Mais c’est face au dénuement du plus grand nombre que l’homme occidental se réjouit de sa position et de sa consommation frénétique. Pourtant, la misère est partout où règne la société totalitaire marchande. Le manque est le revers de la médaille de la fausse abondance. Et dans un système qui érige l’inégalité comme critère de progrès, même si la production agrochimique est suffisante pour nourrir la totalité de la population mondiale, la faim ne devra jamais disparaître.

« Ils se sont persuadés que l’homme, espèce pécheresse entre toutes, domine la création.
Toutes les autres créatures n’auraient été créées que pour lui procurer de la nourriture, des fourrures, pour être martyrisées, exterminées. »
Isaac Bashevis Singer

L’autre conséquence de la fausse abondance alimentaire est la généralisation des usines concentrationnaires et l’extermination massive et barbare des espèces qui servent à nourrir les esclaves.

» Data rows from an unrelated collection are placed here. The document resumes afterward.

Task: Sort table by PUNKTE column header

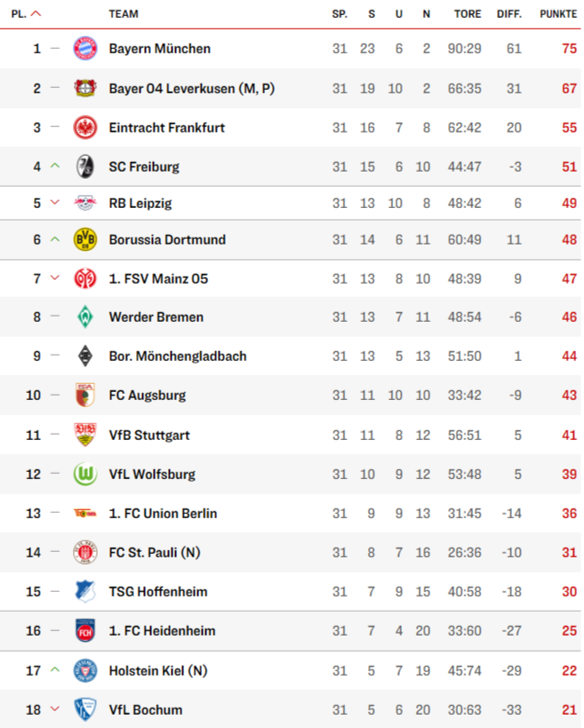Action: click(x=558, y=14)
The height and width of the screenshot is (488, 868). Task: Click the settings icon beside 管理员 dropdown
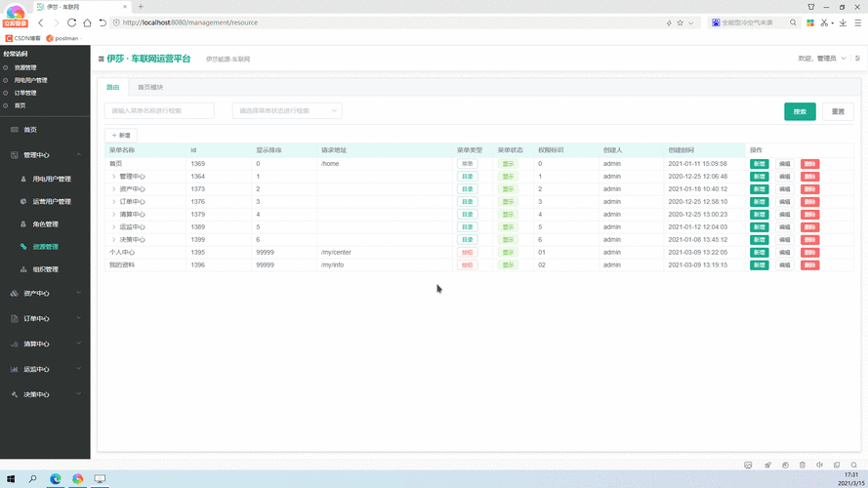coord(858,59)
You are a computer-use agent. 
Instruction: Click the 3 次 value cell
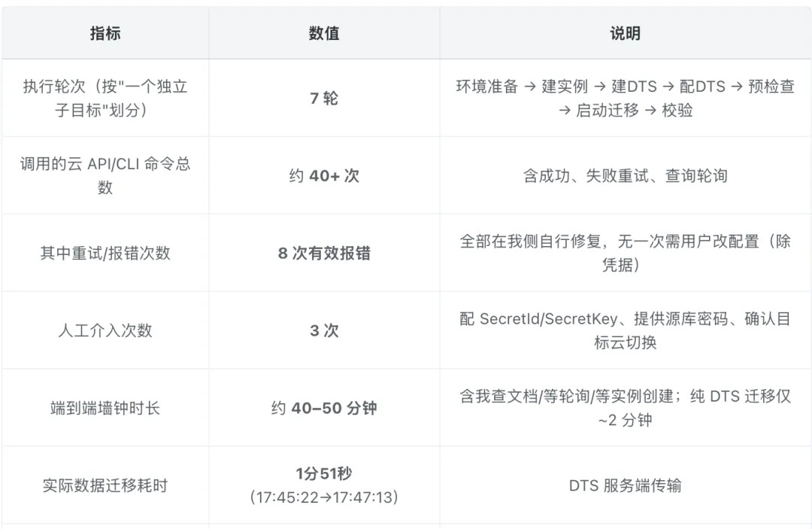tap(324, 330)
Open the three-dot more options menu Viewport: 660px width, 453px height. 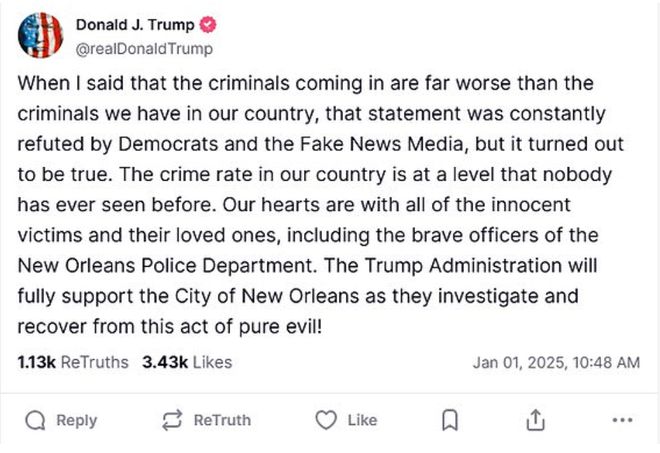623,420
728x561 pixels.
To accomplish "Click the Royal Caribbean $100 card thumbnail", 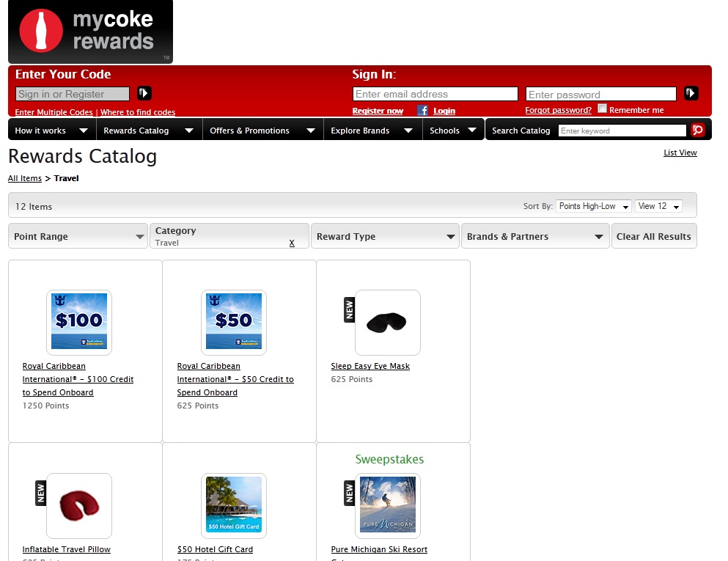I will pyautogui.click(x=79, y=322).
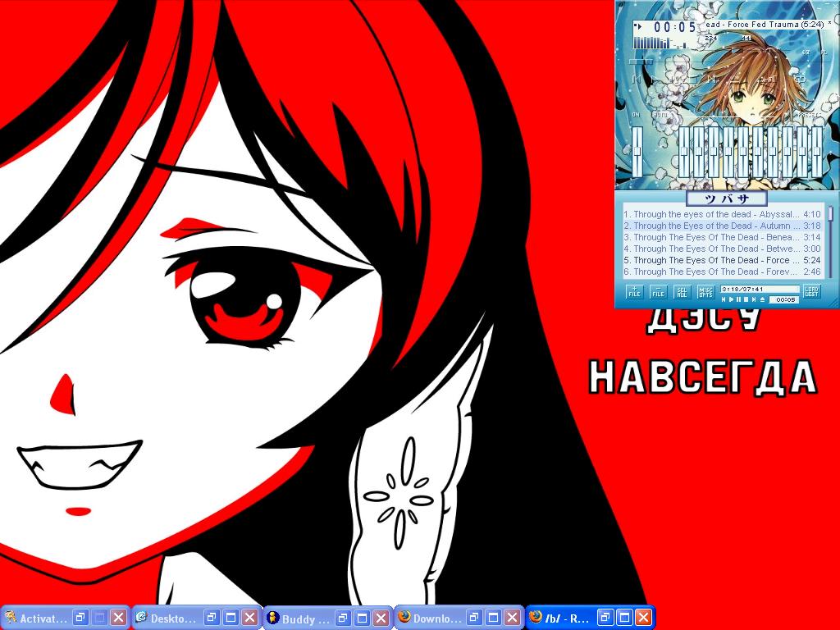The width and height of the screenshot is (840, 630).
Task: Click the playlist vertical scrollbar thumb
Action: coord(830,213)
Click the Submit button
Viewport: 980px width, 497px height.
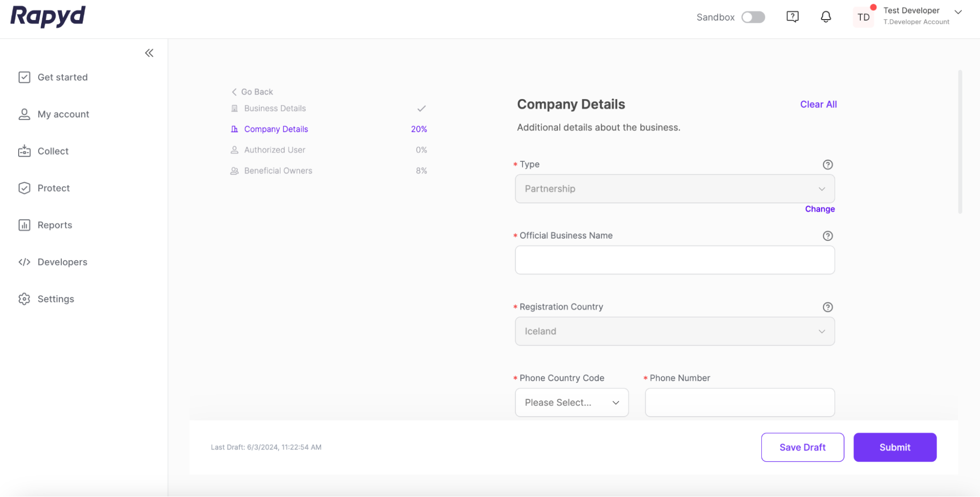click(894, 447)
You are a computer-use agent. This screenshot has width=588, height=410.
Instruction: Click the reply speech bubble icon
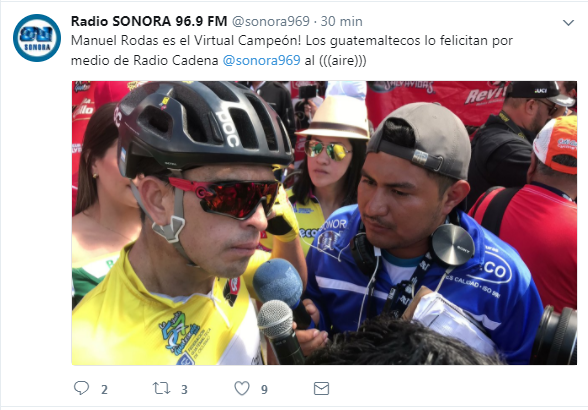81,388
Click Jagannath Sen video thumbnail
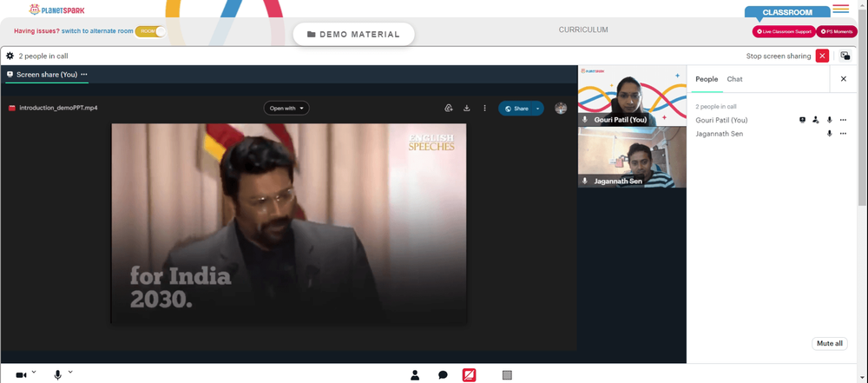This screenshot has width=868, height=383. point(632,157)
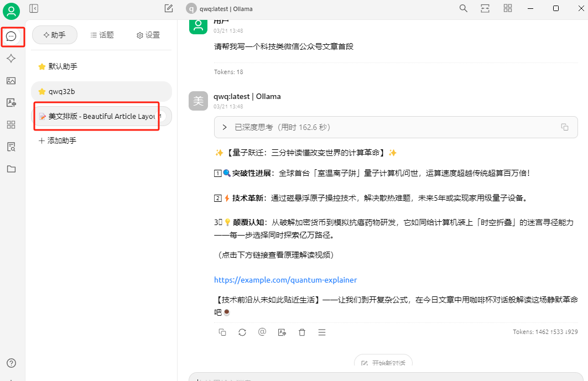Open the chat assistants sidebar icon
588x381 pixels.
(x=11, y=36)
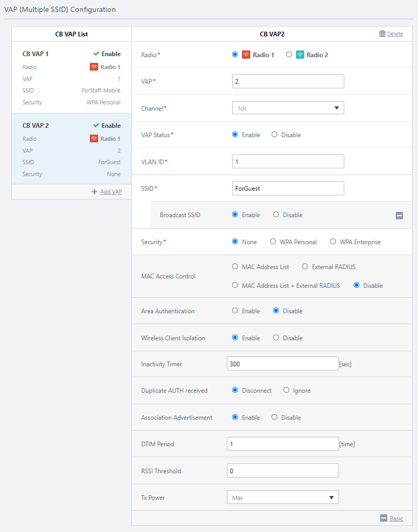Enable Area Authentication
Viewport: 418px width, 532px height.
click(x=235, y=311)
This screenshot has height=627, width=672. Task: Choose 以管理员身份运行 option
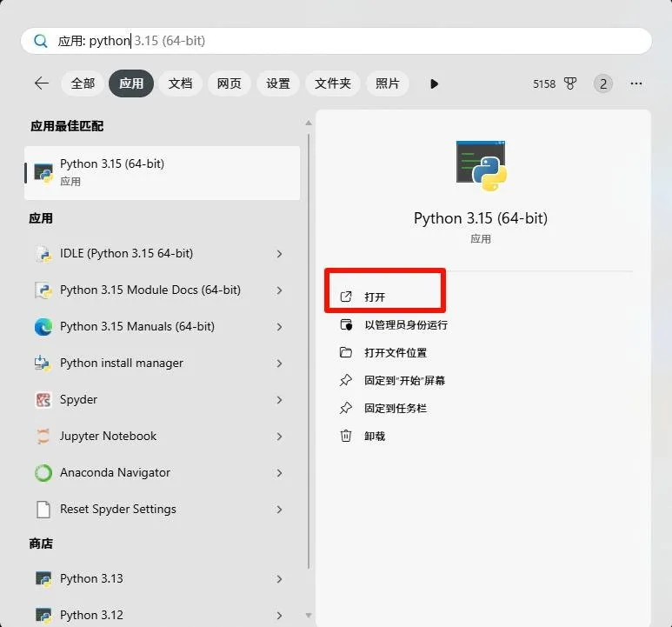tap(406, 325)
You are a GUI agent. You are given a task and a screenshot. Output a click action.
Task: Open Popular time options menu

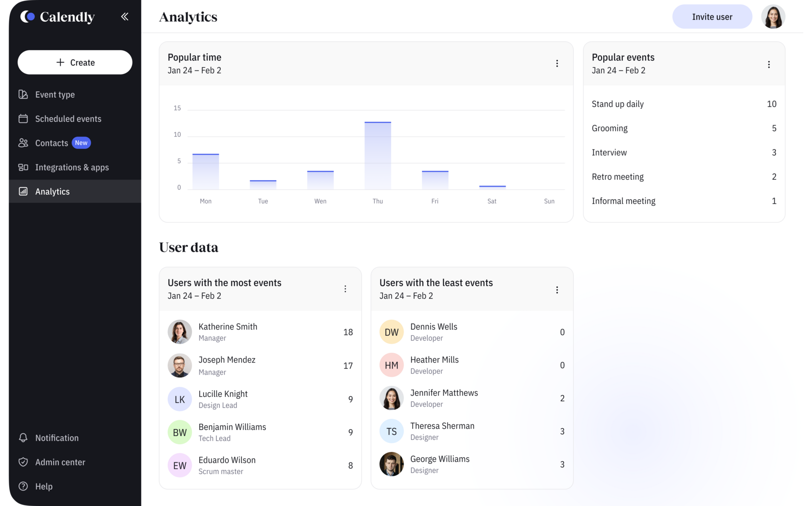[x=557, y=64]
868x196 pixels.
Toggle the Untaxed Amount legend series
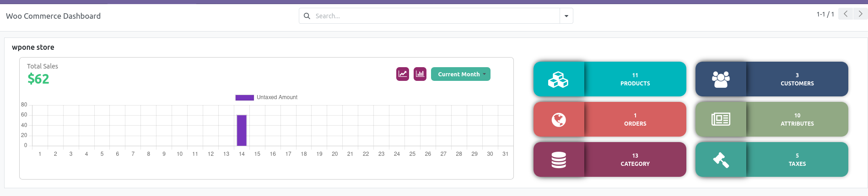(x=266, y=97)
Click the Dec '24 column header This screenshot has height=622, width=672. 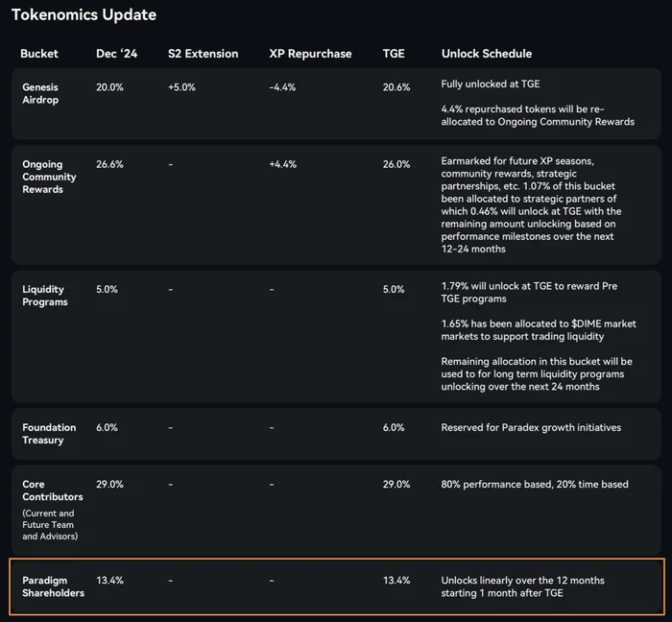[x=116, y=54]
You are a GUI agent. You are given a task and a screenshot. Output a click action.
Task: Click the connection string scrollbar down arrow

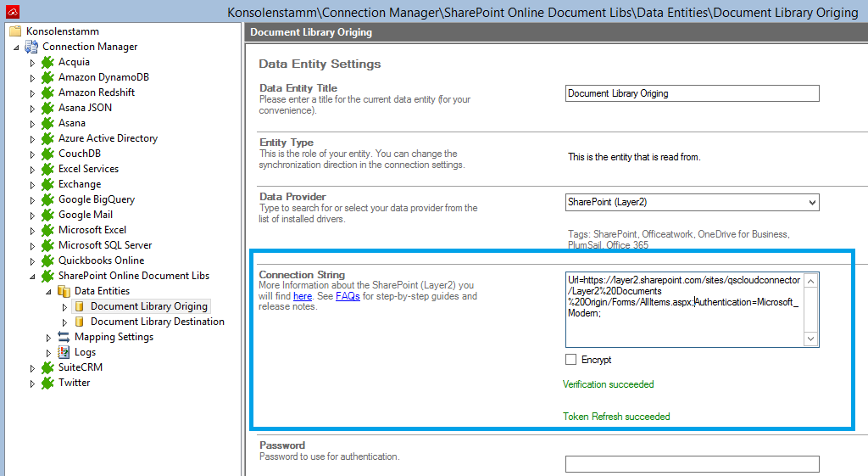[x=810, y=339]
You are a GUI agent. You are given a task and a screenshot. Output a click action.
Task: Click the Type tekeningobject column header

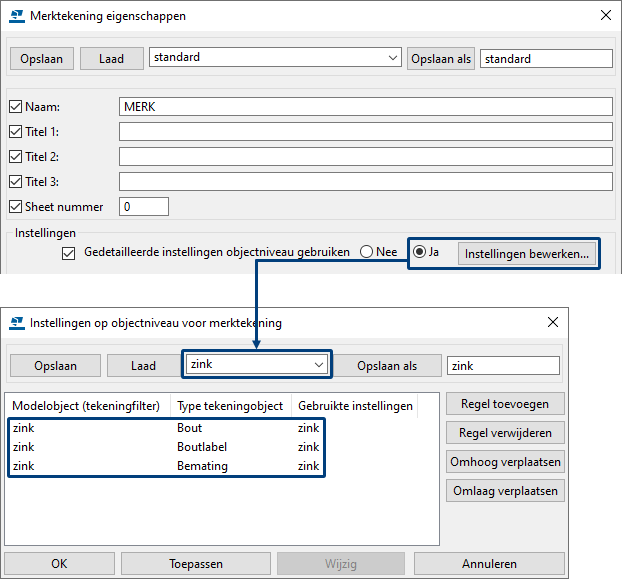pyautogui.click(x=230, y=406)
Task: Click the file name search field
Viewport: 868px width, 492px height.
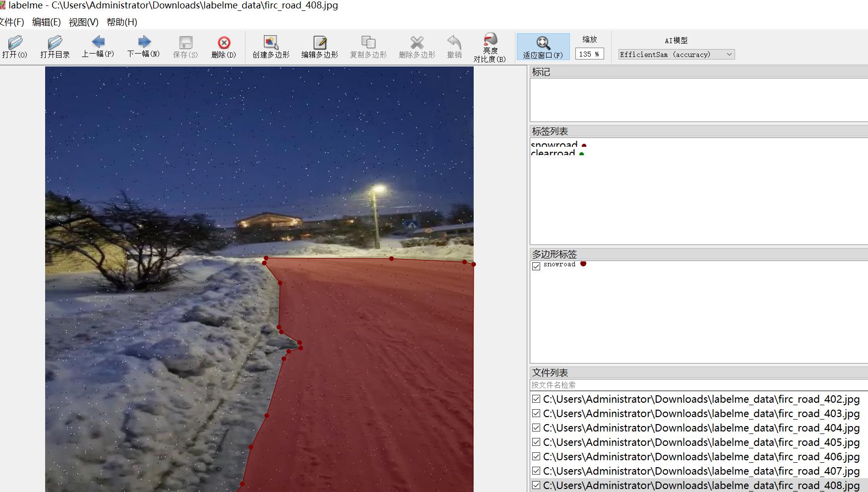Action: [694, 385]
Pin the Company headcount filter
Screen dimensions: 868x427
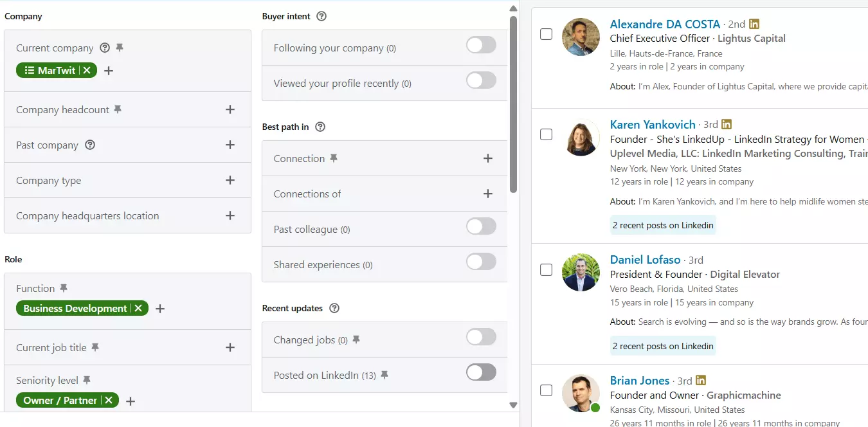pos(118,109)
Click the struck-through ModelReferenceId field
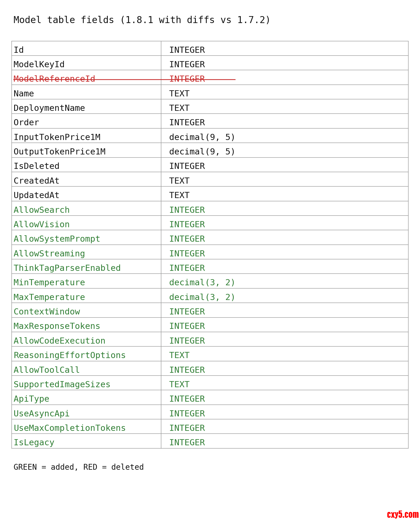The image size is (420, 520). coord(54,79)
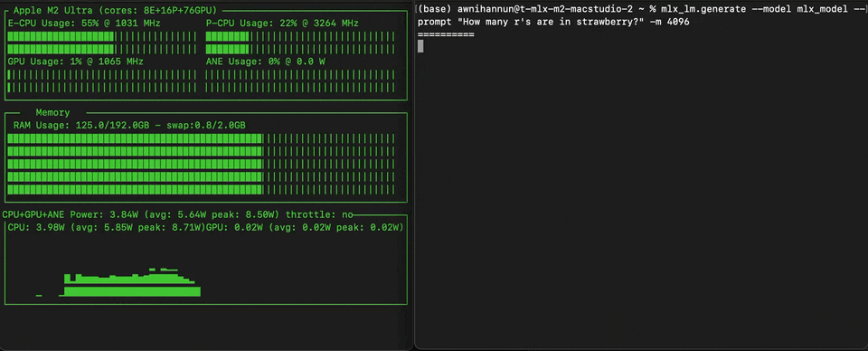Click the ANE Usage bar gauge
This screenshot has width=868, height=351.
click(300, 81)
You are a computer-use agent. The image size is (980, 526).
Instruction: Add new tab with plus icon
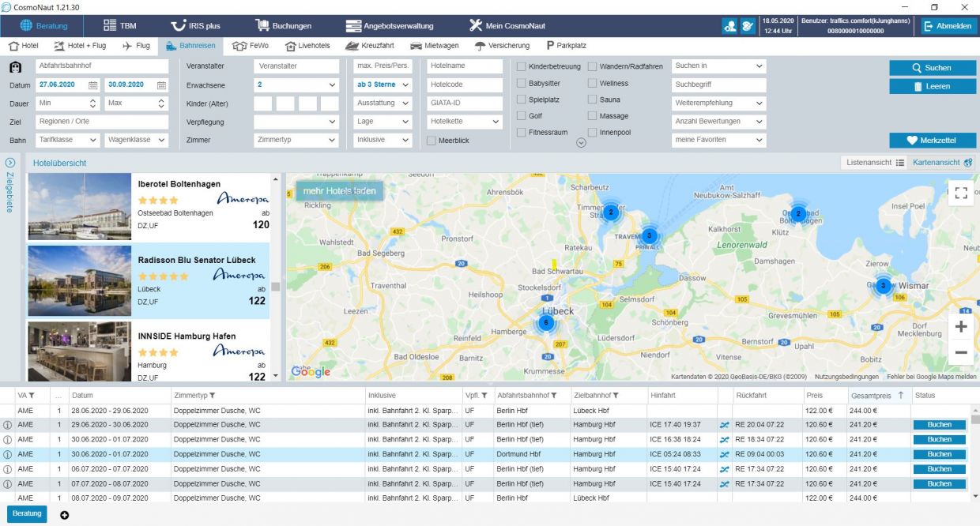[65, 515]
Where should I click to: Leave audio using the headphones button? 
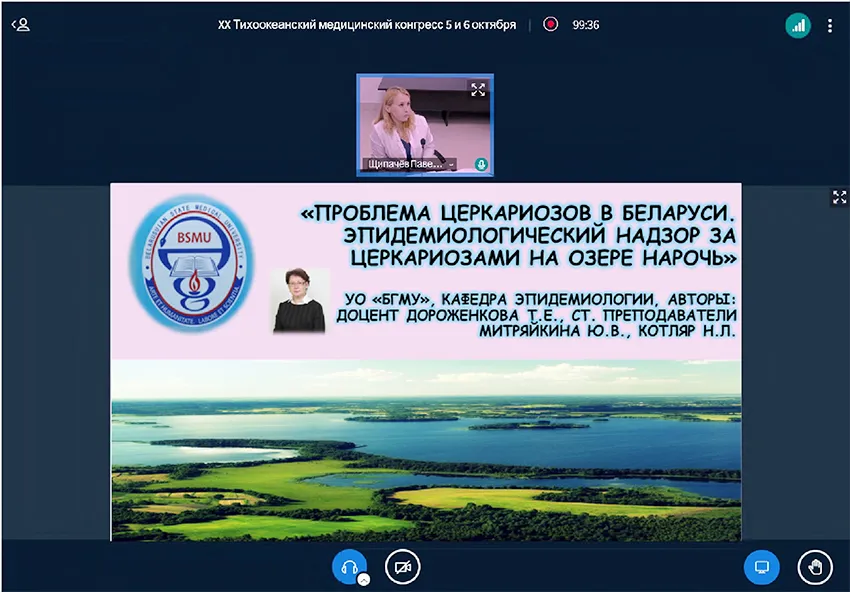349,566
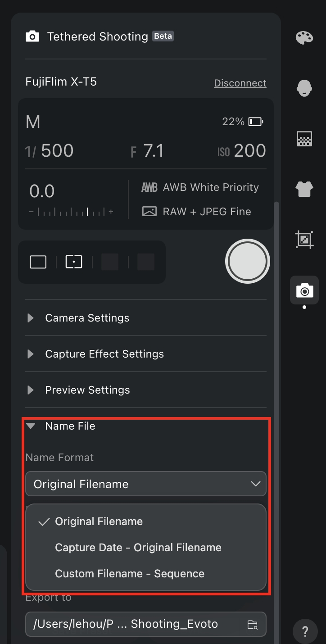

Là se trouve l’essence même du mode de production dominant. La vie et l’humanité ne résistent pas face au désir de profit de quelques uns.

La destruction de l’environnement

« C’est une triste chose de songer que la nature parle et que le genre humain ne l’écoute pas. »
Victor Hugo

Le pillage des ressources de la planète, l’abondante production d’énergie ou de marchandises, les rejets et autres déchets de la consommation ostentatoire hypothèquent gravement les chances de survie de notre Terre et des espèces qui la peuplent. Mais pour laisser libre court au capitalisme sauvage, la croissance ne doit jamais s’arrêter. Il faut produire, produire et reproduire encore.

Et ce sont les mêmes pollueurs qui se présentent aujourd’hui comme les sauveurs potentiels de la planète. Ces imbéciles du show business subventionnés par les firmes multinationales essayent de nous convaincre qu’un simple changement de nos habitudes de vie suffirait à sauver la planète du désastre. Et pendant qu’ils nous culpabilisent, ils continuent à polluer sans cesse notre environnement et notre esprit. Ces pauvres thèses pseudo-écologiques sont reprises en cœur par tous les politiciens véreux à cours de slogan publicitaire. Mais ils se gardent bien de proposer un changement radical dans le système de production. Il s’agit comme toujours de changer quelques détails pour que tout puisse rester comme avant.

Le travail

Travail, du latin Tri Palium trois pieux, instrument de torture.

Mais pour entrer dans la ronde de la consommation frénétique, il faut de l’argent et pour avoir de l’argent, il faut travailler, c'est-à-dire se vendre. Le système dominant a fait du travail sa principale valeur. Et les esclaves doivent travailler toujours plus pour payer à crédit leur vie misérable. Ils s’épuisent dans le travail, perdent la plus grande part de leur force vitale et subissent les pires humiliations. Ils passent toute leur vie à une activité fatigante et ennuyeuse pour le profit de quelques uns.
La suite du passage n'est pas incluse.